Champoeg Promise also offers the grade 5/6 Archeology and grade 7/8 Government "suitcase" programs to enable students to experience the program who can't come out to Champoeg Heritage Area. These programs cost $75 per class period, with a two class minimum, plus travel expenses. Please call Kim Martin at 503-678-1649 for more information and to reserve a date to have us come to you!
Many schools like to picnic in the park on the same day they attend the Promise program. There are covered picnic areas in the park that can be reserved in advance. Call (800) 452-5687, to reserve a covered picnic area. Otherwise, picnic areas are first come, first served.
Homeschool Group information:
Promise Program Cost:
What was it like to live in mid-19th-century Champoeg? Your students will meet “Lottie” who shares the story of her family’s journey on the Oregon Trail.
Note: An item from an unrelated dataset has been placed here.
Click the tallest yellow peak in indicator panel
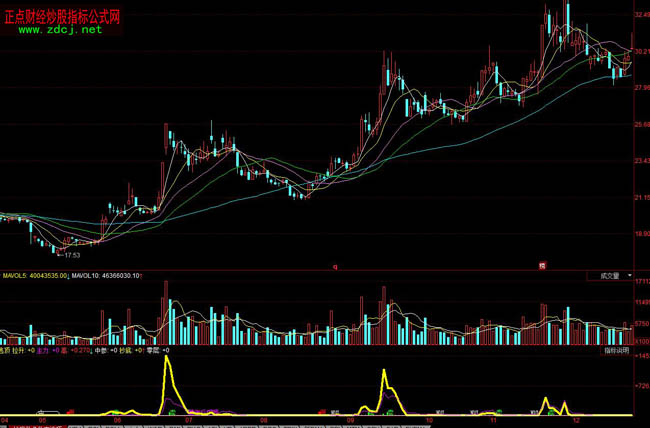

They will explore the tools, clothing and foods of Oregon settlers, perform typical chores and learn the important role that children served in a pioneer family.
At least three distinct cultures met on the prairie that is Champoeg. Your students will meet “Felicite,” a Metis woman of French and Native American descent. Through the eyes of a Cultural Anthropologist they’ll learn about what makes a culture of a people unique, explore and compare the cultures of Kalapuya Indians, French-Canadian fur trappers and American settlers. They’ll learn why wheat was an important early crop in the Pacific Northwest and take turns grinding wheat into flour in our authentic 1862 threshing barn. They will also examine what culture means to their own lives, and examine the differences between children's culture in 19th Century and today.
What happened to the town of Champoeg? Your students will meet and interview “Mary,” who will share her first person experience as an 8-year-old survivor of the 1861 flood when the town of Champoeg was erased from the landscape. They’ll learn the difference between primary and secondary sources of information, about archaeology, 19th century architecture and oral history as a means of 21st-century detective work that uncovers facts about historical events.
The 1843 vote at Champoeg created the first form of U.S. government in the Pacific Northwest and set the stage for our lives in Oregon today. Your students will learn more about this historic event by dividing into special interest groups that represent people living in Oregon at the time. They’ll study the political landscape, role play, write speeches and vote. They’ll also examine a current regional issue and learn how to come to a consensus as a member of a committee. They’ll meet “Felicite,” a Metis woman of French and Native American descent, who will help the students explore life of a 19th-century teenager, and their community. Felicite also will lead them in a corn shelling bee and barn dance.